| Exercise |
Leaving out all pictures, restate word for word the lines from the one with "The width and" through the last line of the entries.

| Data provided |
□ □ □

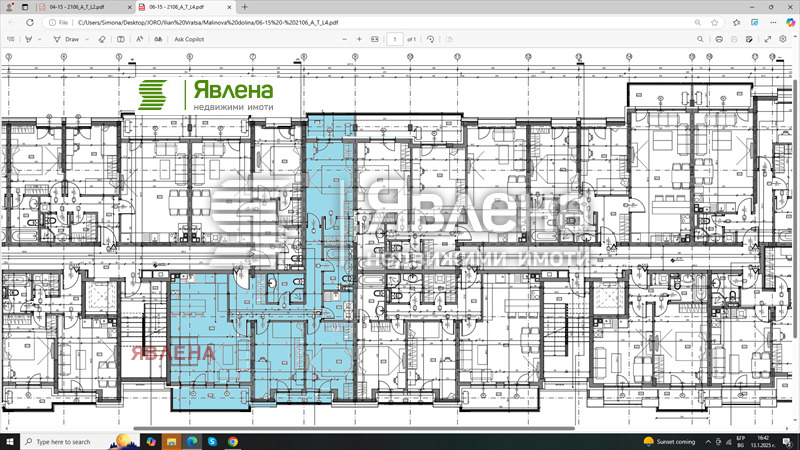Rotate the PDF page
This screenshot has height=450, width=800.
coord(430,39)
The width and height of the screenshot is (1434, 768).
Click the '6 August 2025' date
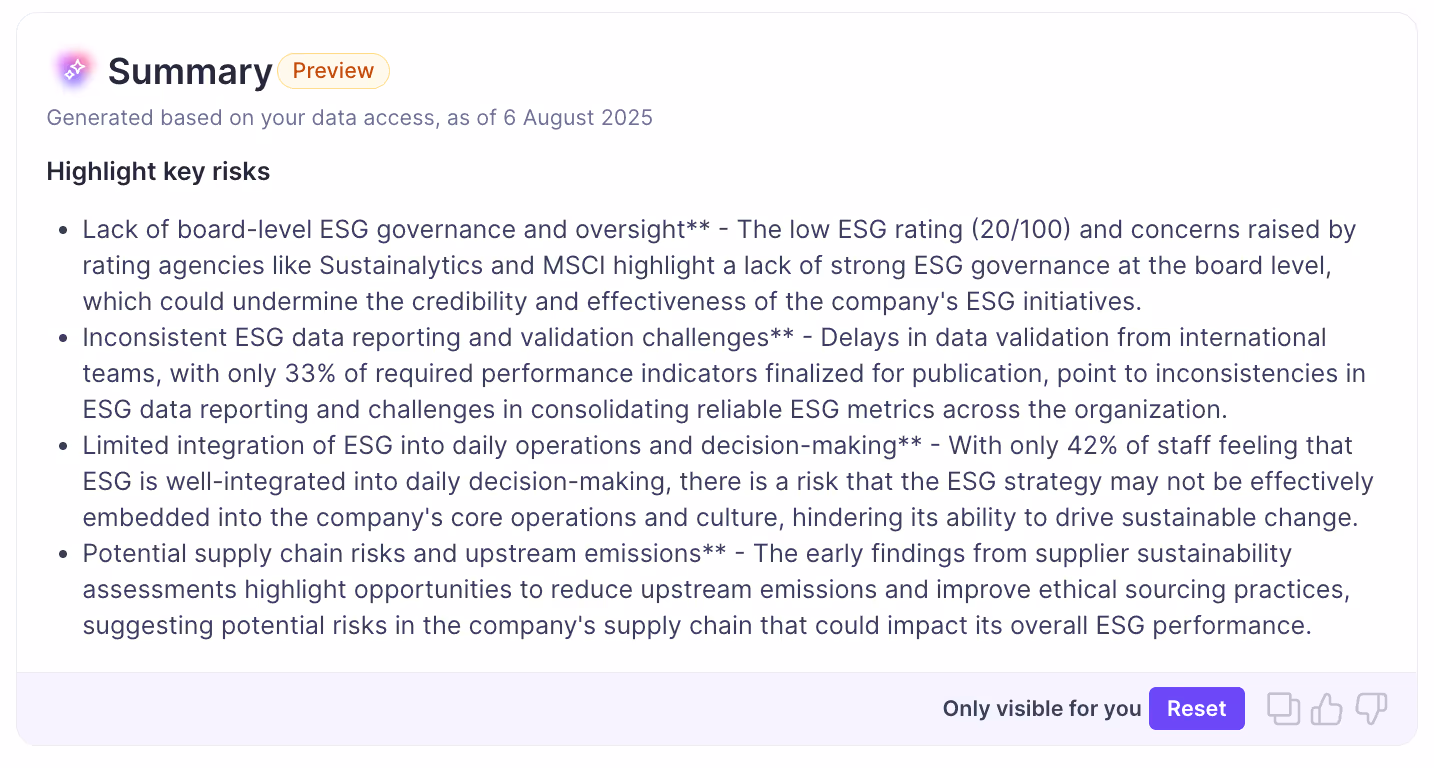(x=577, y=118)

□ □ □

| Output of the task |
The width and height of the screenshot is (1434, 768).
Click the '6 August 2025' date
(x=577, y=118)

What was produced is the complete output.